Start of TASK INPUT

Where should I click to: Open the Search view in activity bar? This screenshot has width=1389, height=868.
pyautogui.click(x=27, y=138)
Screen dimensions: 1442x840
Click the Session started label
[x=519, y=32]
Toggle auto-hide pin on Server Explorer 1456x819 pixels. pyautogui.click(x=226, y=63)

End of TASK INPUT
Start of TASK INPUT

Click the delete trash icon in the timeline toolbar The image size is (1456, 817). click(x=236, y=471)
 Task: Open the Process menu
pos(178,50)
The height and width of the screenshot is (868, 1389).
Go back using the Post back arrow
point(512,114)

End of TASK INPUT
Start of TASK INPUT

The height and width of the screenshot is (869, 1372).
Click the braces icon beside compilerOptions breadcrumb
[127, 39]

End of TASK INPUT

# THE PROBLEM
From the data above, output exactly the lines between the one containing "Where should I" and the one containing "Toggle auto-hide pin", counting both of them.

# ANSWER
Where should I click to: Open the Search view in activity bar? This screenshot has width=1389, height=868.
pyautogui.click(x=27, y=138)
Screen dimensions: 1442x840
Click the Session started label
[x=519, y=32]
Toggle auto-hide pin on Server Explorer 1456x819 pixels. pyautogui.click(x=226, y=63)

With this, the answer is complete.